S3, first place name reduction: the reduction is based on each individual noun phrase in the sequence of noun phrases.

And carrying out place name recognition on the noun phrase sequences of the title input and the text input, and eliminating place names which are recognized later in each noun phrase and have no upper-lower level relation.

In the place name reduction, firstly, place name recognition is carried out on the noun phrase sequence of the title input and the text input, and place names which are recognized in each noun phrase and have no upper-lower level relation are reduced. For example, the noun phrase "south part of Longyan" has place name recognition results of "city of Longyan" and "south county". Since "southern county" and "Longyan City" have no top-bottom attribution relationship, the recognition result of "southern county" is removed in the reduction of the place name.

S4, the second place name reduction: and on the basis of the first place name reduction, carrying out secondary word segmentation on the recognition result of the place name recognition and the corresponding noun phrase sequence, and reducing. And if each word after the division of the place name recognition result continuously exists in the division result of the corresponding noun phrase sequence, the recognition is considered to be accurate, otherwise, the recognition result is removed.

For example, the place name recognition result ' Gongnong ' in the Crane market ' corresponds to word segmentation results of ' Gongnong ' and ' Gongnong '; the noun phrase corresponding to the place name recognition result is the total value of industrial and agricultural production in the city of the Crane, and the word segmentation result is the total value of industrial and agricultural production in the city of the Crane.

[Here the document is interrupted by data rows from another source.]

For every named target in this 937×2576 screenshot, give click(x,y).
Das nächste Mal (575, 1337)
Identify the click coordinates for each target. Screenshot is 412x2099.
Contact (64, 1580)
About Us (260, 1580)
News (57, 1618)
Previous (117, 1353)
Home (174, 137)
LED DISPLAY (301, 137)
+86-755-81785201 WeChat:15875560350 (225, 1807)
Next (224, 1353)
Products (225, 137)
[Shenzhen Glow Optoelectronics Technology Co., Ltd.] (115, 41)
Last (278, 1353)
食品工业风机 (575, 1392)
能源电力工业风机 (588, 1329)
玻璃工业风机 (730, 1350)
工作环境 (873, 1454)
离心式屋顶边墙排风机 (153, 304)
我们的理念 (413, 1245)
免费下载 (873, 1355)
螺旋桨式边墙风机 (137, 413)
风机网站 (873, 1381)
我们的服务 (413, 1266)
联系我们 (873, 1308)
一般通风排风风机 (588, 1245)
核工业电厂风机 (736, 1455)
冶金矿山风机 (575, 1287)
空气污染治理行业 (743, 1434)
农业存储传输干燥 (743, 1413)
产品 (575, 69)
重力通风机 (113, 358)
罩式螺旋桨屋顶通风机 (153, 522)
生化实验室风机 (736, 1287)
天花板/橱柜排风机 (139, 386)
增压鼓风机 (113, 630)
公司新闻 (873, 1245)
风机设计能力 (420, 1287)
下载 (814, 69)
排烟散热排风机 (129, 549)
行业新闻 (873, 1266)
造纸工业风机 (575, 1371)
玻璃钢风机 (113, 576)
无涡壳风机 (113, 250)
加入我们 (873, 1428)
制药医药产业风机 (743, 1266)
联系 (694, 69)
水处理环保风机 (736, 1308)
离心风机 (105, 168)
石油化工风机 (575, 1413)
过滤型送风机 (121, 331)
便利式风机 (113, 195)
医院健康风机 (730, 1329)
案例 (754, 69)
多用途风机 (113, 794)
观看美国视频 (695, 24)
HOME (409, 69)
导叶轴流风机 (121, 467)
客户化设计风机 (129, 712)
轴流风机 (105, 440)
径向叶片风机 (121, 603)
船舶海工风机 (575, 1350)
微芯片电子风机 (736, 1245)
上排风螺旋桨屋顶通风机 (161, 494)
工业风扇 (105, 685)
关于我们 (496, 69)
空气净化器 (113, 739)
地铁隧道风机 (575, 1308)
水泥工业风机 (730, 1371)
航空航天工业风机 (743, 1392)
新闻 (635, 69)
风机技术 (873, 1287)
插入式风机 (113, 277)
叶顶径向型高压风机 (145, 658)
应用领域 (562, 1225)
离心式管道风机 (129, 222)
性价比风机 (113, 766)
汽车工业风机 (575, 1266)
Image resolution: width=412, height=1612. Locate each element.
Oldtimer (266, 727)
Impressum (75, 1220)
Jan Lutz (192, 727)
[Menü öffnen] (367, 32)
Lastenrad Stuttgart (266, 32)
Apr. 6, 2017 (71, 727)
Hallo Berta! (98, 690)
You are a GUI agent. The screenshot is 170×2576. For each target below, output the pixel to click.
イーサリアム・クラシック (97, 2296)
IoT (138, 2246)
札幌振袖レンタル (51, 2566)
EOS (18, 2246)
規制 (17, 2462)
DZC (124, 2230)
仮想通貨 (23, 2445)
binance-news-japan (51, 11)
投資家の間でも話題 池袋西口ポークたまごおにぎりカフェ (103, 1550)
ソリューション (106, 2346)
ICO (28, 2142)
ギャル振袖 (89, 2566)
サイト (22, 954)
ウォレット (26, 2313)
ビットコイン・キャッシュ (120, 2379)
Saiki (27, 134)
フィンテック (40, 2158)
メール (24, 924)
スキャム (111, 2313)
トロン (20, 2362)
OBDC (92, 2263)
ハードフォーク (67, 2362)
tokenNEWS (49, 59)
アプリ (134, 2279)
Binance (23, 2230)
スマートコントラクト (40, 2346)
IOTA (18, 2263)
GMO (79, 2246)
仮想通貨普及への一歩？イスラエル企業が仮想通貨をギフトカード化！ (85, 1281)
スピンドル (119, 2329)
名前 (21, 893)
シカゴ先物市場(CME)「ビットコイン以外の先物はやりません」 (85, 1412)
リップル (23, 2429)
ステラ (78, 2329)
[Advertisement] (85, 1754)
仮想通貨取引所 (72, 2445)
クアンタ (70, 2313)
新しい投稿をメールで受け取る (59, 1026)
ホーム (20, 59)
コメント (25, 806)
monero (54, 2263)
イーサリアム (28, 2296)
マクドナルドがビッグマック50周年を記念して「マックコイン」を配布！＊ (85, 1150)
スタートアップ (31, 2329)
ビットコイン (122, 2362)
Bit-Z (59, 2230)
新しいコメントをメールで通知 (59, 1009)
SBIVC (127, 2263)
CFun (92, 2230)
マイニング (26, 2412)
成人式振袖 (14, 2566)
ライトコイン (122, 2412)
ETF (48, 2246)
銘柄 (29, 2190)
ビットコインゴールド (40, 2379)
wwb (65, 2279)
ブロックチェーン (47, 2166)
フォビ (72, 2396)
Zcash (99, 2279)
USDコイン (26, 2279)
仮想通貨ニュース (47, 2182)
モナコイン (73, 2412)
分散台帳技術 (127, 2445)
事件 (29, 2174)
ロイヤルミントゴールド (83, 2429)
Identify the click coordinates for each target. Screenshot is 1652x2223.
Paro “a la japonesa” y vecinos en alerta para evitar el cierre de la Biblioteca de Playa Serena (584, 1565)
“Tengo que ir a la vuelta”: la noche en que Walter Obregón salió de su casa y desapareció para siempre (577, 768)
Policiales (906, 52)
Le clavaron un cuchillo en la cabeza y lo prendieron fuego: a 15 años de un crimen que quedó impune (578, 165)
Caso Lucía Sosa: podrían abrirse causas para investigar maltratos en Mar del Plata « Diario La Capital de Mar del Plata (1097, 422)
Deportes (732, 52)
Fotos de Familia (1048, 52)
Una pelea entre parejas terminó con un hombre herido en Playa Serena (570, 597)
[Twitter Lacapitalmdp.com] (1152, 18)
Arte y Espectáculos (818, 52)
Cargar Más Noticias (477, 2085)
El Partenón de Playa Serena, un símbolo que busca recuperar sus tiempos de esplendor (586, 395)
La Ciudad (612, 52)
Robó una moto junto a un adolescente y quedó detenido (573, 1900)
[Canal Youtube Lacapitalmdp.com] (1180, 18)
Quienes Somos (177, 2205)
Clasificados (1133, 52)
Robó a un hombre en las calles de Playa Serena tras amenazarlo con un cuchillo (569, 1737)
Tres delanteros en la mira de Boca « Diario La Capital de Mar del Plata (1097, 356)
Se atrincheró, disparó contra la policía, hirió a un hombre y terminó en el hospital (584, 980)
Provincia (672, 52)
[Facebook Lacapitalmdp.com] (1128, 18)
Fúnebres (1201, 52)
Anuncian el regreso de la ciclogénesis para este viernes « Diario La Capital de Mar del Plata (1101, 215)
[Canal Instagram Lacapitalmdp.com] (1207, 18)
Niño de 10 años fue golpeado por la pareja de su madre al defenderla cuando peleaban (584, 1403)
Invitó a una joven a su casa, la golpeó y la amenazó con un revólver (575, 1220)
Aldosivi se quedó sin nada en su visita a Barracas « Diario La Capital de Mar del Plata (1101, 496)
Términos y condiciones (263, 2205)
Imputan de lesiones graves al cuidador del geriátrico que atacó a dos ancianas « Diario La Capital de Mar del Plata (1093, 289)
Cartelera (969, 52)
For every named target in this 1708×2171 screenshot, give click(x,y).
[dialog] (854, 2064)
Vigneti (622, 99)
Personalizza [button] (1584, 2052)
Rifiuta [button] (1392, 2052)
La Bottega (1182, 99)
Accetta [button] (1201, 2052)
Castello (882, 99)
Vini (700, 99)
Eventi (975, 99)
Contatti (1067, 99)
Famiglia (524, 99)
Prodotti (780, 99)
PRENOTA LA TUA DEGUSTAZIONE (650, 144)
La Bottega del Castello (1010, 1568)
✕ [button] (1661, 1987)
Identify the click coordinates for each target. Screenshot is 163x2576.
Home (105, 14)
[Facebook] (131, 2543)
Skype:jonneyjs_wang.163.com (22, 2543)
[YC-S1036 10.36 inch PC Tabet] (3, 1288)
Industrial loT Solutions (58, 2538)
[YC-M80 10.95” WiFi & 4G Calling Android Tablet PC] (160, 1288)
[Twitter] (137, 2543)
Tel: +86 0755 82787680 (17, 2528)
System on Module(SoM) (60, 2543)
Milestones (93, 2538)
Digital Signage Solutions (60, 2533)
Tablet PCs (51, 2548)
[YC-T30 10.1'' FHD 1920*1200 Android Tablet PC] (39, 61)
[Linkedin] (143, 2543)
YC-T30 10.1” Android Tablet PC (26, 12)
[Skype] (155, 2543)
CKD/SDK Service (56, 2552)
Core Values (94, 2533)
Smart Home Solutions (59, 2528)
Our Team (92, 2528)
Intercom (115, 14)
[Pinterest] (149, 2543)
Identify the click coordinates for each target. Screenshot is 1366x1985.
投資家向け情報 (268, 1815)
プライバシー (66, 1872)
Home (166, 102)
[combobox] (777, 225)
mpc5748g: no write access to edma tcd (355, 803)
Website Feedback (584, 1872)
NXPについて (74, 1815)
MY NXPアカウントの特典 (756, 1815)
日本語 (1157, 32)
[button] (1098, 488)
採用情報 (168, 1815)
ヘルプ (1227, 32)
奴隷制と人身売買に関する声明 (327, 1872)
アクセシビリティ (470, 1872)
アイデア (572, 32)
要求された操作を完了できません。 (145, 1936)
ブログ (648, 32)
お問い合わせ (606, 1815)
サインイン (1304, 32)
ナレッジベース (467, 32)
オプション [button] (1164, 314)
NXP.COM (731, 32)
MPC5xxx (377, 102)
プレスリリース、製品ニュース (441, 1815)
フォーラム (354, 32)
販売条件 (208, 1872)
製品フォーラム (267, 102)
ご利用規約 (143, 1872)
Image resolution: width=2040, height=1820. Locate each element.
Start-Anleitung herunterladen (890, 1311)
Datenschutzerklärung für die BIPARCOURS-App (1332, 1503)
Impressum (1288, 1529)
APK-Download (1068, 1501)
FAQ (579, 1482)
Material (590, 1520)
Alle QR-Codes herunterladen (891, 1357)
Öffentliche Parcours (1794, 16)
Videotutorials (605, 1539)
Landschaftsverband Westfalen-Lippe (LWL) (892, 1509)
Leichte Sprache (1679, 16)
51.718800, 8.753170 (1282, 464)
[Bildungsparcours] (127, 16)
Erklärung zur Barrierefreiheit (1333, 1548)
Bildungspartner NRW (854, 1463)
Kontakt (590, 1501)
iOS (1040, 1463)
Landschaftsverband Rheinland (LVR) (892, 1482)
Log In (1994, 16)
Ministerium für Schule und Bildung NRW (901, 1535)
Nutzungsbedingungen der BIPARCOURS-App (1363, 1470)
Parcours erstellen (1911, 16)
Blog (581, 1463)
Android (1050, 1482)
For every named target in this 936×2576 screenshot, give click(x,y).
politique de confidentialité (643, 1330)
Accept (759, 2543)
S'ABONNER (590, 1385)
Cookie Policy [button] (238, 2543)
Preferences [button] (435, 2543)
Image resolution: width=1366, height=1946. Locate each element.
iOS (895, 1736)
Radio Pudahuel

The word segmentation result of the place name recognition result is not continuous and equal to the word segmentation result of the noun word group sequence, and the place name recognition result of the time can be eliminated.

In practice, the situation that a certain reduction is excessive exists in the second reduction process, so that the results of the first and second reduction of the place names are added into a weight set, administrative divisions at province, city and district and county levels in the weight set have fewer duplication conditions, and the corresponding administrative division weight is increased by one every time the results of the two reductions appear; every time the administrative divisions of the village, town and village level appear, the weight is increased by 0.6. And finally outputting all administrative divisions with the maximum weight in the weight set.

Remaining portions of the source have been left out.